Don’t be discouraged when people don’t respond. I’ve had people walk out, multiple times, mid-sermon, when I preached on gender, sexuality, or hell. That’s ok. Your job is to sow. Only God can plant a garden on concrete. You’re not trying to keep a crowd, you’re trying to disciple a church. And Jesus seemed just fine with people walking away.
2. Rocky Soil: The Shallow Heart
This is the one that should keep planters up at night. Rocky soil receives the Word with joy. They show up to everything. They look healthy above the surface. But there’s bedrock underneath, and when following Jesus finally costs something, they’re gone.
George Whitefield, after the Great Awakening, was asked how many were saved. He responded, “We’ll see.” He’d watched enough firecracker faith fizzle out to know that excitement isn’t endurance. Count disciples, not decisions. Don’t just ask, “How many people are here?” Ask, “What kind of people are here?”
3. Thorny Soil: The Distracted Heart
Jesus names three thorns that can choke out your faith—the cares of life, the deceitfulness of riches, and the pleasures of life. None of these are evil things; they’re normal things, good things. Careers. Families. Extracurricular activities. Ambitions. But when they consume the heart, they choke out love for God. The distracted heart always says, “I’ll go all in later.” After I finish school. After I make partner. After the wedding. After retirement. But after all those other firsts, God comes in a distant last.
God doesn’t want to be your first priority.

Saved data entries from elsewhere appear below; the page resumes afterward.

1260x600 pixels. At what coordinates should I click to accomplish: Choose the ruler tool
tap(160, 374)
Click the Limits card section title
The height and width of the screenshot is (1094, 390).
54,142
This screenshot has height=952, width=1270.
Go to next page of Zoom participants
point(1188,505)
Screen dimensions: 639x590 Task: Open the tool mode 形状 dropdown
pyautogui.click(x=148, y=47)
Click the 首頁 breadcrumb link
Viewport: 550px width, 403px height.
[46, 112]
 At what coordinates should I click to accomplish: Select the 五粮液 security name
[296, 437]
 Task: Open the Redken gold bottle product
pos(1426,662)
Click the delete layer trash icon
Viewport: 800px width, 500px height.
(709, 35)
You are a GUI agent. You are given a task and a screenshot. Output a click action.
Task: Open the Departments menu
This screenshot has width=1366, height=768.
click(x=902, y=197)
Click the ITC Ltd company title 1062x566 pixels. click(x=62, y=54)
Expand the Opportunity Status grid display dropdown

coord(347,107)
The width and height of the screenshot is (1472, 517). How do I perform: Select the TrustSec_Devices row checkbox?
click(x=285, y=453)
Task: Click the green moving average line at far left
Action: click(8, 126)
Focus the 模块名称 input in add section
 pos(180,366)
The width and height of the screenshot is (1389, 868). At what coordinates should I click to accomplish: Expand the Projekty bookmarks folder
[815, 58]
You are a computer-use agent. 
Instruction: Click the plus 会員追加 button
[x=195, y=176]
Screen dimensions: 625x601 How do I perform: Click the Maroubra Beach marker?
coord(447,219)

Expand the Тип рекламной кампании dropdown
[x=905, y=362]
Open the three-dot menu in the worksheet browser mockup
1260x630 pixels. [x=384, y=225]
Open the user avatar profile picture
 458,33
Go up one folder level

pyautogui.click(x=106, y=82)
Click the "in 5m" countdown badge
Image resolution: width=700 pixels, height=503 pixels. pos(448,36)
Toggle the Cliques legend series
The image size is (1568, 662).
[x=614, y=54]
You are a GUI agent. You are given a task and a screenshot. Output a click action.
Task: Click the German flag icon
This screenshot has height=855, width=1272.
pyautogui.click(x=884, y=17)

He wants to be the piece of paper that your priorities are written on.
For planters, this means your discipleship culture has to name the idol of busyness directly.
A divided heart is the most common reason people quietly drift from faith. And they usually don’t even notice it happening.
4. Good Soil: The Receptive Heart
This is your target, and your hope. The good soil hears the Word continuously, not just as a one-time altar call. It submits, holds fast, and builds a life on what it receives. And fruit follows—not through straining, but through receiving. The soil doesn’t produce the harvest. Good soil simply receives what it’s given. God gives the growth.
12 is Enough
As Robert Coleman writes in the Master Plan of Evangelism, “Jesus was not trying to impress the crowd, but to usher in a kingdom.” Our goal, church planters, is never a full room, but a faithful people.
What you are building is not a crowd, not a platform, not a brand. It’s a family of disciples ready to hear the Word, apply it, and bear fruit. Jesus would rather have a church of 12 disciples than a crowd of 10,000 observers. And 12, as history has shown, is enough to change the world.
Hiroo Onoda finally laid down his weapon in 1974, when his former commanding officer flew to the Philippines and delivered the news face-to-face. Not a search party. Not a newspaper drop. A personal visit.
What a picture of the gospel! Our commanding officer loved us enough to come himself, in flesh and blood, and die, to end the war over our souls.
Jesus won.
Keep sowing this good news. The harvest belongs to God. The faithfulness belongs to you.